- [RECORDS SHOWN]
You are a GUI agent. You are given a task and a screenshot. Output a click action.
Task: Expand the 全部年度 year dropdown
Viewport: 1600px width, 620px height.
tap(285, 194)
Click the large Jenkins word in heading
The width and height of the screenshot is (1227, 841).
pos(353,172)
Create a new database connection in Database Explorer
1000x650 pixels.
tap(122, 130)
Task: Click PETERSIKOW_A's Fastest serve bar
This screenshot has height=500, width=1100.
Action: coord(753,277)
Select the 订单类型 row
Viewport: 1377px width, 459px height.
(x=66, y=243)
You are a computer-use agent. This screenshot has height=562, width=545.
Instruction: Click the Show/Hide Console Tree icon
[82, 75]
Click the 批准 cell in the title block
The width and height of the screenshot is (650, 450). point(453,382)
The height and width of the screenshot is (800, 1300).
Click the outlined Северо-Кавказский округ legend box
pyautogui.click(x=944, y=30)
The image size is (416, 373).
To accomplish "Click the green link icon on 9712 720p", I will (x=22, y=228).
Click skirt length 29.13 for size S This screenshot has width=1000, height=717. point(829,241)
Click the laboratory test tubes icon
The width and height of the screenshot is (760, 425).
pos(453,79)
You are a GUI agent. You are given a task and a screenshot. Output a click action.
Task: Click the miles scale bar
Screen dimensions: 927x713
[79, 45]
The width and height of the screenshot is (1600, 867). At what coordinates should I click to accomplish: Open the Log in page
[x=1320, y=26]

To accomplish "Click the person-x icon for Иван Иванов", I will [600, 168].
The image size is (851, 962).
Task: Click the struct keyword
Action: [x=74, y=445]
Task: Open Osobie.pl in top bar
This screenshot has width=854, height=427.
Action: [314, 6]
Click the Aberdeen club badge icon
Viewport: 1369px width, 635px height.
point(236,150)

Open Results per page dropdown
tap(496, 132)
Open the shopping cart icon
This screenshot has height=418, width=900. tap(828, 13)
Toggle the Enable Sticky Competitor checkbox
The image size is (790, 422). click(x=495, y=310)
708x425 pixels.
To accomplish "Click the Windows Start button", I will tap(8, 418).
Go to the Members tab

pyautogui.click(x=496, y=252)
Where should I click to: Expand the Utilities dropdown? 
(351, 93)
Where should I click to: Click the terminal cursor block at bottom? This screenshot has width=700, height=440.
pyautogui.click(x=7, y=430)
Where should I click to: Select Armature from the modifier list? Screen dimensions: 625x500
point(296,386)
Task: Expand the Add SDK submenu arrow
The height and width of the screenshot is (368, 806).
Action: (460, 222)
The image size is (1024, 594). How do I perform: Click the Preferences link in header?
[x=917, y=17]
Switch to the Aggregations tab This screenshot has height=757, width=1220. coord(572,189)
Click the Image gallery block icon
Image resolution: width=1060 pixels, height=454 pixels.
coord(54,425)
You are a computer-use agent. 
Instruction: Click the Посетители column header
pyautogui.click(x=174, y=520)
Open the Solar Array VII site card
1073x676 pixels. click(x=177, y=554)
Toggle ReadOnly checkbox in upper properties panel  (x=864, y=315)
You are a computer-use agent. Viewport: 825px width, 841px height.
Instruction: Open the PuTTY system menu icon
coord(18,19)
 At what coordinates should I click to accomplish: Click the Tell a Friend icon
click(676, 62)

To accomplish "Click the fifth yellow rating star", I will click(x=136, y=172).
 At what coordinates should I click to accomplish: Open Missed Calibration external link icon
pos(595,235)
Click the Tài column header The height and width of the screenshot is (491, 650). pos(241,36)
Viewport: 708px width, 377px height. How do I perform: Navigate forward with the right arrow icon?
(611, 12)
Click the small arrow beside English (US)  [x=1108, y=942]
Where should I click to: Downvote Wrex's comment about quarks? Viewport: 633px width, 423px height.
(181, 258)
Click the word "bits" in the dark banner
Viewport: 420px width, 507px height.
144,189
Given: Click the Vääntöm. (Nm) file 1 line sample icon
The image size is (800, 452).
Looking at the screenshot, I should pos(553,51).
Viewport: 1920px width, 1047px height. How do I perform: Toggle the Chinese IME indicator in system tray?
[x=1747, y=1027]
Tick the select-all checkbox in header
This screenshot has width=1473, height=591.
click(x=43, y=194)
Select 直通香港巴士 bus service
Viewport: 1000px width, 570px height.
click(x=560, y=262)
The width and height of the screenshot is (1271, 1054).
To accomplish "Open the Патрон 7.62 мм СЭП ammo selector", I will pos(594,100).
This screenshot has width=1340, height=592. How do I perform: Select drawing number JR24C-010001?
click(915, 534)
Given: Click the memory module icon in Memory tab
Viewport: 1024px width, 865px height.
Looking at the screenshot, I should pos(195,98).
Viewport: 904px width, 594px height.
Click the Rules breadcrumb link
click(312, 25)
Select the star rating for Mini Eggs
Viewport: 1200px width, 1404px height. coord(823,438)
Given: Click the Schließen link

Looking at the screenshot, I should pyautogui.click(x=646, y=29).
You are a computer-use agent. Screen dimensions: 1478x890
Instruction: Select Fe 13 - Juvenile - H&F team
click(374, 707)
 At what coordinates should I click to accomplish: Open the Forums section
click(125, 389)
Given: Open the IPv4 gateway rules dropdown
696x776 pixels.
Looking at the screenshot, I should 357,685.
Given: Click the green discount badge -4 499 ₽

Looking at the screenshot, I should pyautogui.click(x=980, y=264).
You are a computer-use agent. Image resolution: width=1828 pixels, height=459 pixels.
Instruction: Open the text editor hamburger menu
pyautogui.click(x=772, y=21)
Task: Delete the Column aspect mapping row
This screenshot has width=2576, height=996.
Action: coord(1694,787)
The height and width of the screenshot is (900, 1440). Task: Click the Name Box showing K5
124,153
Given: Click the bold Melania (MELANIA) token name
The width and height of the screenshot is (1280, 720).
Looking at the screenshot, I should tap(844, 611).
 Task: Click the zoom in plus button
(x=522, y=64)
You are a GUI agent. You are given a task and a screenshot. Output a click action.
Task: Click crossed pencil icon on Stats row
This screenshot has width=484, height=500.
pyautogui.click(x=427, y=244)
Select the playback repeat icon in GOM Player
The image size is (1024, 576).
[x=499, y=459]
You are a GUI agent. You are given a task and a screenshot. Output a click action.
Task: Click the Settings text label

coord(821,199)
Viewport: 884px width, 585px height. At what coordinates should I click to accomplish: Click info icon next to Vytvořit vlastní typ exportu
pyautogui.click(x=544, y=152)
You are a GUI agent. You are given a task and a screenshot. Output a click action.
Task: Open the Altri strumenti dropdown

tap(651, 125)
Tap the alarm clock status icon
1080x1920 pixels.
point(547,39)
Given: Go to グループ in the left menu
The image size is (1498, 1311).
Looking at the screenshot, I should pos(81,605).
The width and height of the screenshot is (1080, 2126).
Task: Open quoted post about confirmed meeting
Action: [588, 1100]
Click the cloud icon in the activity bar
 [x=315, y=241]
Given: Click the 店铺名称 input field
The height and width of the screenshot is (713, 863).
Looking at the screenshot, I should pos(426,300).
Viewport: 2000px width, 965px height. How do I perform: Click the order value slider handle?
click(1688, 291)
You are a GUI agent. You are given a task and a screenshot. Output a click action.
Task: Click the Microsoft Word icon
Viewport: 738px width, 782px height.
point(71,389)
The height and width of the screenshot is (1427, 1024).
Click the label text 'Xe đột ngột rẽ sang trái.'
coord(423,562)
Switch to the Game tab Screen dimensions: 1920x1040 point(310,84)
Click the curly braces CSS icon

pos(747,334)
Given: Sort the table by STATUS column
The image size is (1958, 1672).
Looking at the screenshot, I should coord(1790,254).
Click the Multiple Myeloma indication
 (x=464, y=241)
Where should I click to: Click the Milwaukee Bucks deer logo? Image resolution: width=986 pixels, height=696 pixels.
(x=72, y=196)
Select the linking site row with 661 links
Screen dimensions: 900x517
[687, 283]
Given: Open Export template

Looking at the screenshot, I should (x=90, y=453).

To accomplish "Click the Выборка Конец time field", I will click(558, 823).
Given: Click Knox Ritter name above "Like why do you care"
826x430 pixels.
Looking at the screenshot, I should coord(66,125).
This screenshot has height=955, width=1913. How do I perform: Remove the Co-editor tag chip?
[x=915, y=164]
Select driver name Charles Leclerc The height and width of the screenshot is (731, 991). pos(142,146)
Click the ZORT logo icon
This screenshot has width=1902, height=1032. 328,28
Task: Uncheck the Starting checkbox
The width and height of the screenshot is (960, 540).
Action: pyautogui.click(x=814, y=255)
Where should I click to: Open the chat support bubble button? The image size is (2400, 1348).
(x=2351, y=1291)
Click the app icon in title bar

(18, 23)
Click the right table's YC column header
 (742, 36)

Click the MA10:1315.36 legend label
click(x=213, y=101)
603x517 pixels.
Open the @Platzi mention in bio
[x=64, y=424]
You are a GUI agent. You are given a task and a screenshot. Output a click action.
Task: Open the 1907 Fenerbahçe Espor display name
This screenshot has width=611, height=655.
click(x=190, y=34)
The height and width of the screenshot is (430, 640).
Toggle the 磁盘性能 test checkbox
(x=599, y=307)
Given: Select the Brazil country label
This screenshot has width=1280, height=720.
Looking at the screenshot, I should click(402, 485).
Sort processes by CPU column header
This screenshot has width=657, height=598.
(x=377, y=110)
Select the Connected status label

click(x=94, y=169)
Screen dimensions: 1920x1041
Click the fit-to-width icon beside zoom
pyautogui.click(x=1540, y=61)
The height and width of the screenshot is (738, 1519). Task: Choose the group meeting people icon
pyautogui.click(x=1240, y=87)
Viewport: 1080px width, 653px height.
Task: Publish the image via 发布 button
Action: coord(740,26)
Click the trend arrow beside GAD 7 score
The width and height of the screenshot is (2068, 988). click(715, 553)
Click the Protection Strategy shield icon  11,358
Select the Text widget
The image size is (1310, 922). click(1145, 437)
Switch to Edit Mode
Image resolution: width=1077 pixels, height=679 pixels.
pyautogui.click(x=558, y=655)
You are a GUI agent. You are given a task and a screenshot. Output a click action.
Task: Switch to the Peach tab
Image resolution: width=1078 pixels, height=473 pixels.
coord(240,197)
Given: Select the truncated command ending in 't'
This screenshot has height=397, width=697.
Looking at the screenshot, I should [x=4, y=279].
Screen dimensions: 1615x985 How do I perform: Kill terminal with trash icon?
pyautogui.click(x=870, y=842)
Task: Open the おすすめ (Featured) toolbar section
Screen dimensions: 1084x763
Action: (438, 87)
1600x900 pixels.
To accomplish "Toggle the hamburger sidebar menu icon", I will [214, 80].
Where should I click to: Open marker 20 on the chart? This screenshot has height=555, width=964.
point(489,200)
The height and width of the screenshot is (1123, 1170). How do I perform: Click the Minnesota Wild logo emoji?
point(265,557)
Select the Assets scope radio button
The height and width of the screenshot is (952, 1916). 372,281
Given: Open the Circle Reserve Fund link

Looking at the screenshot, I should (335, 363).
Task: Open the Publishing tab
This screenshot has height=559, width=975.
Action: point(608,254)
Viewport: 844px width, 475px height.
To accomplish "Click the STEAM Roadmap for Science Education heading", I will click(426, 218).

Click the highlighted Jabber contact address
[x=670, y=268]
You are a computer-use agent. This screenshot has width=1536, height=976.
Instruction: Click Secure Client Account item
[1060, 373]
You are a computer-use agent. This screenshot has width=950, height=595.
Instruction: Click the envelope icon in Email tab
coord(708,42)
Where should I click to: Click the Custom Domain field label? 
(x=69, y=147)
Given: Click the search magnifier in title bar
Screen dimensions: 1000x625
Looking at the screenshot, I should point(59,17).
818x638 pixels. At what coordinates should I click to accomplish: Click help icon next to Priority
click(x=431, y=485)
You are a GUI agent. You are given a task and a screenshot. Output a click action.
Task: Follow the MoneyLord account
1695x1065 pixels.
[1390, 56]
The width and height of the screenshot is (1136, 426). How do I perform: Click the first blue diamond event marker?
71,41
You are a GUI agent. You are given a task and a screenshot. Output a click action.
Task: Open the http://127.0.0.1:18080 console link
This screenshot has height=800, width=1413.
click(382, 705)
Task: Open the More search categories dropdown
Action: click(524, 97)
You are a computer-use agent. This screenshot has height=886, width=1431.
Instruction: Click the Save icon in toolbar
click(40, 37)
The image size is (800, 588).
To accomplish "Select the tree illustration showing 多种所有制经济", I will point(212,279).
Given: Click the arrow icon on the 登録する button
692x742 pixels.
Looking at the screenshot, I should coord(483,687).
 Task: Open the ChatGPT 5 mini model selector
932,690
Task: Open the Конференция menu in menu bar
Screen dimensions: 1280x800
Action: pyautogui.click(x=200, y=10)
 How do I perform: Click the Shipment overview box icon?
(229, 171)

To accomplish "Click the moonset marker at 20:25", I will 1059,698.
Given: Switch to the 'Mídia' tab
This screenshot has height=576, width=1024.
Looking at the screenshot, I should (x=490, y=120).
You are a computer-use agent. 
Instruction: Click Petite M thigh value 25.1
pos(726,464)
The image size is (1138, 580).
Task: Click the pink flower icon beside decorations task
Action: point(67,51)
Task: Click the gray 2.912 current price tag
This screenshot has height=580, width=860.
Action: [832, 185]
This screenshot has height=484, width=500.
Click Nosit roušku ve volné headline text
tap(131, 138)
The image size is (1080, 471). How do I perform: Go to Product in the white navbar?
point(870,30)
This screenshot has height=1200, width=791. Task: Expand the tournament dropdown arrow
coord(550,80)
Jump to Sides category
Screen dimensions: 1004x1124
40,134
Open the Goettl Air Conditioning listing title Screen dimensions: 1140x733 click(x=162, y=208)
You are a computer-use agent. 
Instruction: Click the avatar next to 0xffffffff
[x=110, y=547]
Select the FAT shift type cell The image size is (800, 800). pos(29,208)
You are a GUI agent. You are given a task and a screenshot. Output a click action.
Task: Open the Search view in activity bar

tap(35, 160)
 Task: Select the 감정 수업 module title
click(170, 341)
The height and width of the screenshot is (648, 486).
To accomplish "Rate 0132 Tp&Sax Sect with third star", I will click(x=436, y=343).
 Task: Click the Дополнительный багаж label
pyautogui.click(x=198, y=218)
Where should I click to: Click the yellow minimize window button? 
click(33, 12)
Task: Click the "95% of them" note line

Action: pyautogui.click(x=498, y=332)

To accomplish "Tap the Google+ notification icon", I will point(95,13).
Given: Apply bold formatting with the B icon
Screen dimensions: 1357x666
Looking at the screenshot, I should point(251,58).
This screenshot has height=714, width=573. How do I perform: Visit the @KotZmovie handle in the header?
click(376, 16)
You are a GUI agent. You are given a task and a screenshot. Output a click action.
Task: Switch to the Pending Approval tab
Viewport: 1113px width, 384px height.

- [PROMPT]
Which of the lines in the material above contain "computer"? Copy each one out.

- [SOLUTION FOR THIS TASK]
You are a computer-use agent. This screenshot has height=562, width=545.
You are a computer-use agent. 
You are a computer-use agent. Viewport: 825px width, 841px height.
You are a computer-use agent. Screen dimensions: 1478x890
You are a computer-use agent. Image resolution: width=1828 pixels, height=459 pixels.
You are a computer-use agent. This screenshot has width=1536, height=976.
You are a computer-use agent. This screenshot has width=950, height=595.
You are a computer-use agent. This screenshot has height=886, width=1431.
You are a computer-use agent. 
You are a computer-use agent. 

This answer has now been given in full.